Para estes setores, as grandes barragens de irrigação e de geração de energia, a megamineração de carvão são bem vindas. Para isso, montam uma gigantesca logística de exportação de commodities que, a despeito do baixo retorno econômico e máxima degradação, sustentam o processo de acumulação e o círculo vicioso das doações eleitorais de seus preferidos. A Globalização, e com sua versão periférica via Guerra Fiscal, traz para a pauta da elite gaúcha a flexibilização trabalhista e ambiental. É o ápice do “des-envolvimento insustentável”, versão periferia. E com incremento da (indi)gestão ambiental 2.0.

O divórcio entre natureza e economia (disfuncional) amplia-se a níveis estratosféricos.
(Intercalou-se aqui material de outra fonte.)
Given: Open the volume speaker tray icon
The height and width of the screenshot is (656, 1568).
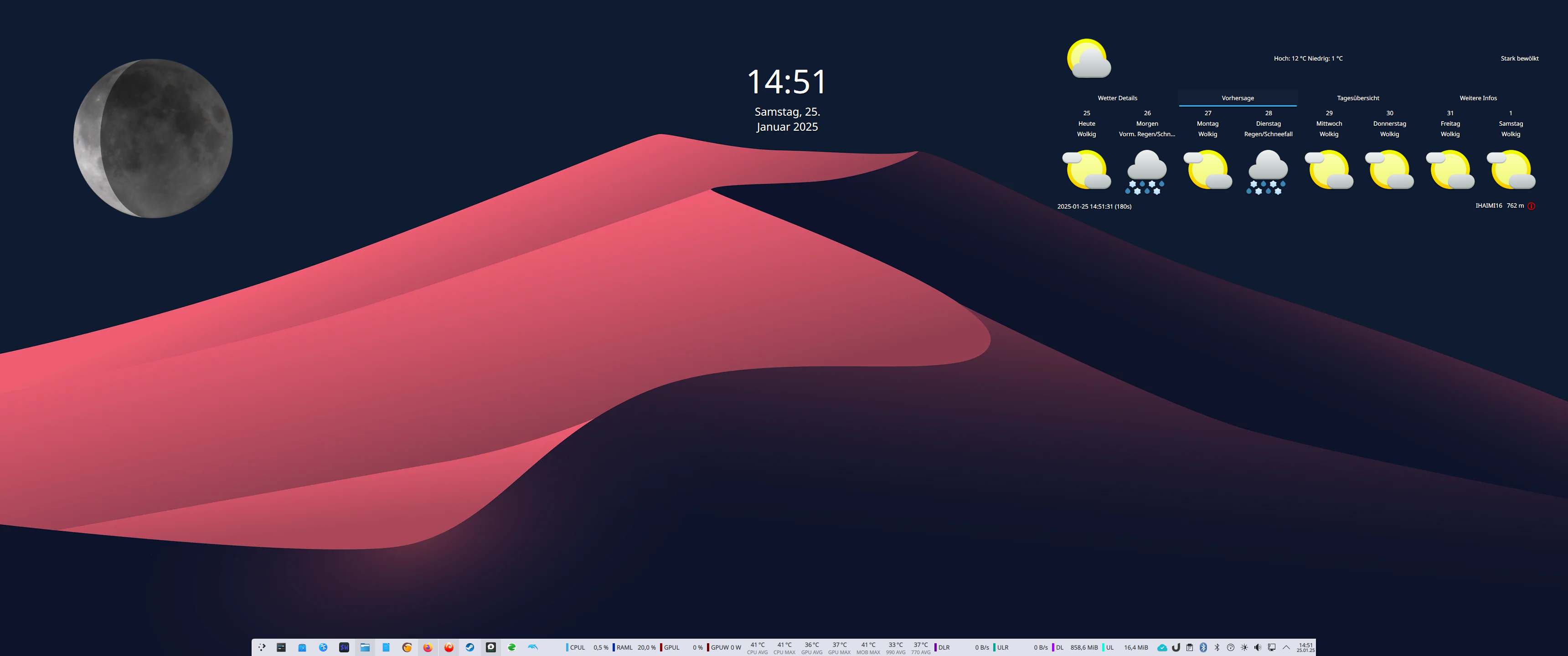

O papel da biodiversidade é negado de forma proposital.  Cabe lembrar que este processo volta e meia se aprofunda.  Quando o Brasil sediou em 2006, em Curitiba, pela primeira vez a Reunião da Conferência das Partes da Convenção da Biodiversidade (COP 8), o Estado do Rio Grande do Sul, (na época do governo do mesmo partido que o atual) foi o único que não enviou nenhum representante para o encontro.  Coincidência ou projeto?

Não acreditamos mais de que exista somente “descaso ambiental”  seja no Estado, no País ou no resto do mundo. Trata-se, isso sim, de um projeto de estrangulamento de conquistas socioambientais, cada vez mais bem bolado. E os gestores da nova construção da Província de São Pedro do Rio Grande do Sul, ao que tudo indica, nestes 100 dias de governo, retomam seu protagonismo.